***** DOCUMENT EXCERPT *****

Started by silvera_tristan September 7, 2004
Hi all,
I'm using DSKC6713 and I want the DSP to search for a certain
sequence of samples in a buffer, received from the McBSP. As soon as
this sequence is found, I want the element count of that channel to
start from zero (i.e, some kind of reset to the EDMA channel). Is
that possible, and if so, what register should I write to to make
this happen?
My EDMA transfer is element sync'd, and my events are McBSP receive.
Thanks,
Offir.




Offir-

> I'm using DSKC6713 and I want the DSP to search for a certain
> sequence of samples in a buffer, received from the McBSP. As soon as
> this sequence is found, I want the element count of that channel to
> start from zero (i.e, some kind of reset to the EDMA channel). Is
> that possible, and if so, what register should I write to to make
> this happen?

That does not sound like a good idea. You will be messing at the chip level
with DMA
transfers in "mid-stream"; if the data rate is high, you could miss/overwrite
samples
or otherwise cause some glitch.

Why not just note the sample offset at the time the sync sequence is located?
For
each buffer after that point, you take some of the current buffer and some of
the
previous, and based on the offset, and process as needed.

***** DATASET EXCERPT *****

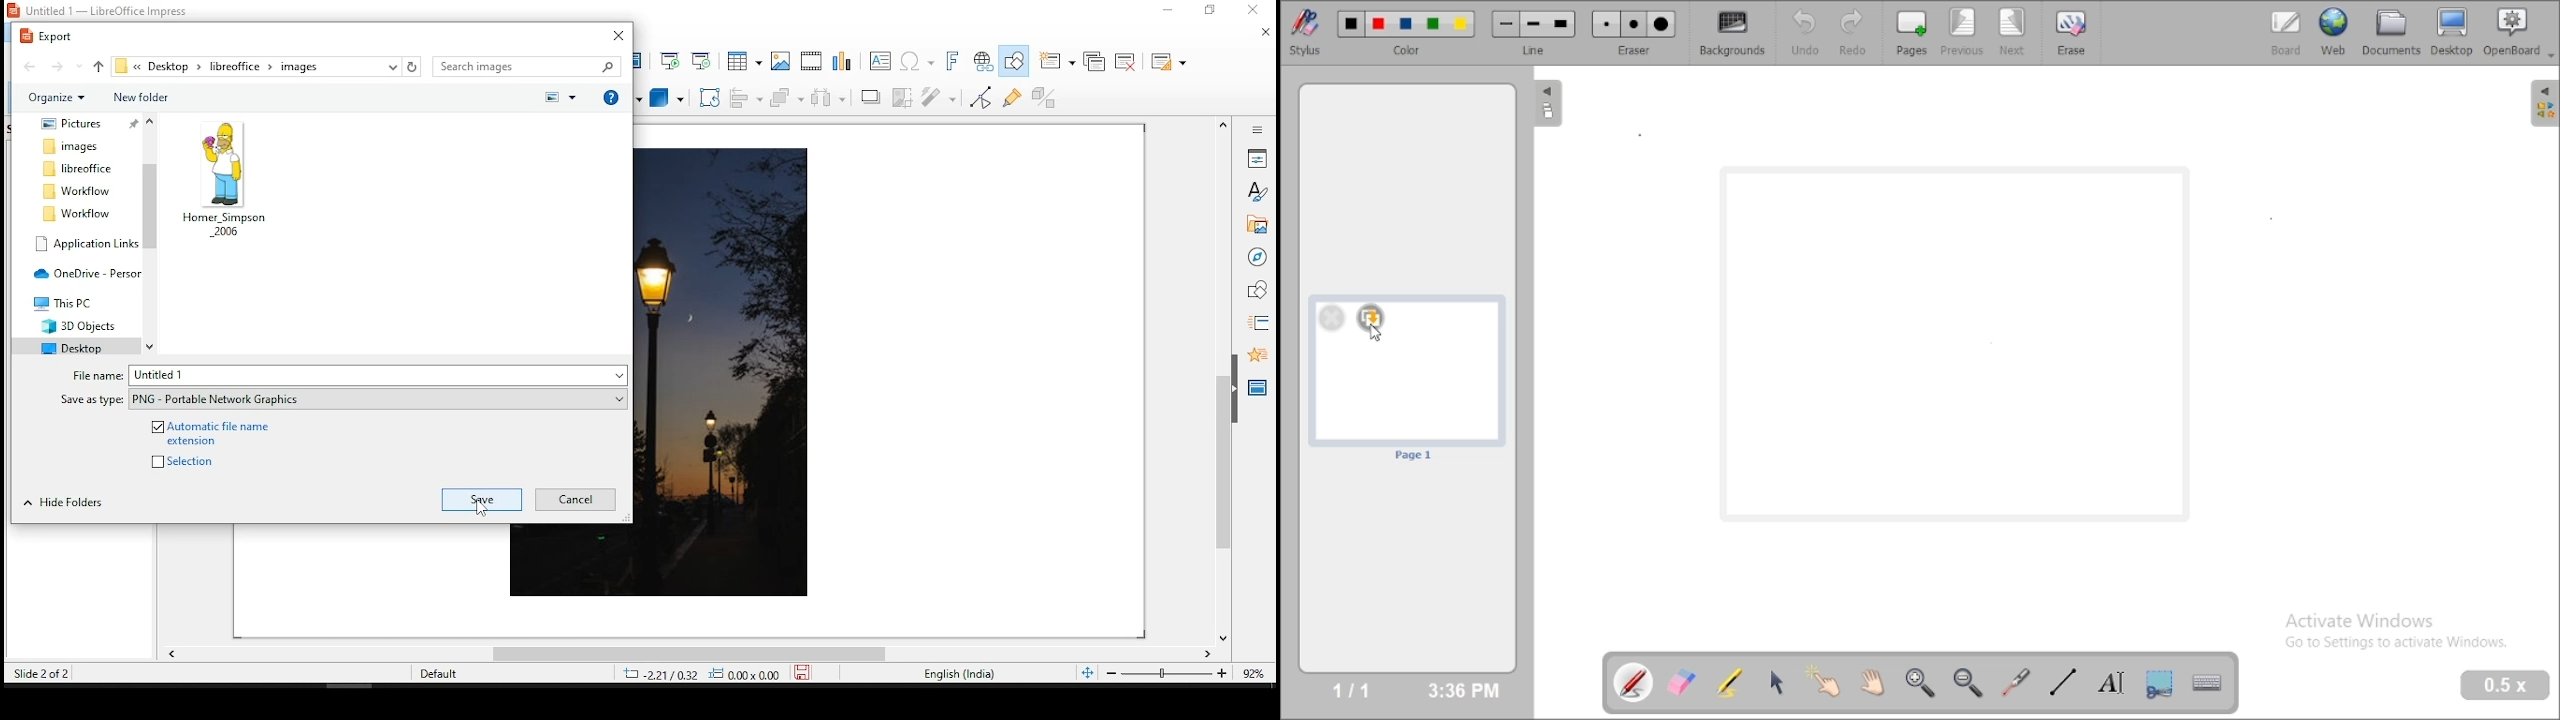 The height and width of the screenshot is (728, 2576). What do you see at coordinates (100, 65) in the screenshot?
I see `up` at bounding box center [100, 65].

*****

#### [STATED TASK 1]
In the EDMA forum thread, what kind of events drive the original poster's EDMA transfer?
#### [STATED TASK 2]
Retype the EDMA forum thread from "That does not" up to and including "process as needed.".
#### [STATED TASK 3]
Extend the EDMA forum thread, starting after its last sentence.

#### [EXERCISE RESPONSE 1]
McBSP receive events.

#### [EXERCISE RESPONSE 2]
That does not sound like a good idea. You will be messing at the chip level
with DMA
transfers in "mid-stream"; if the data rate is high, you could miss/overwrite
samples
or otherwise cause some glitch.

Why not just note the sample offset at the time the sync sequence is located?
For
each buffer after that point, you take some of the current buffer and some of
the
previous, and based on the offset, and process as needed.

#### [EXERCISE RESPONSE 3]
-Jeff




Offir-

On Tue, 07 Sep 2004 14:12:21 -0500, Jeff Brower <> wrote:
>
> Offir-
>
> > I'm using DSKC6713 and I want the DSP to search for a certain
> > sequence of samples in a buffer, received from the McBSP. As soon as
> > this sequence is found, I want the element count of that channel to
> > start from zero (i.e, some kind of reset to the EDMA channel). Is
> > that possible, and if so, what register should I write to to make
> > this happen?
>
> That does not sound like a good idea. You will be messing at the chip level
with DMA
> transfers in "mid-stream"; if the data rate is high, you could miss/overwrite
samples
> or otherwise cause some glitch.

Even I think that its not a good idea to meddle with the transfer when
its actually taking place.

But if your data rate is not that high and you have *enough time*
between subsequent samples then how about setting EDMA transfer for
just one sample and let it interrupt CPU after every sample and let
CPU deal with finding that sequence you are looking for.

I still think the method I have suggested doesnt make much sense since
the onus of processing and transferring data is back on CPU and kills
the meaning of EDMA . ( It mite be of some help in scenarios where ur
data is coming at vrey slow rate and hence CPU can utilize the time in
between samples to do other things)

Just a thoght
Tarang
>
> Why not just note the sample offset at the time the sync sequence is located?
For
> each buffer after that point, you take some of the current buffer and some of
the
> previous, and based on the offset, and process as needed.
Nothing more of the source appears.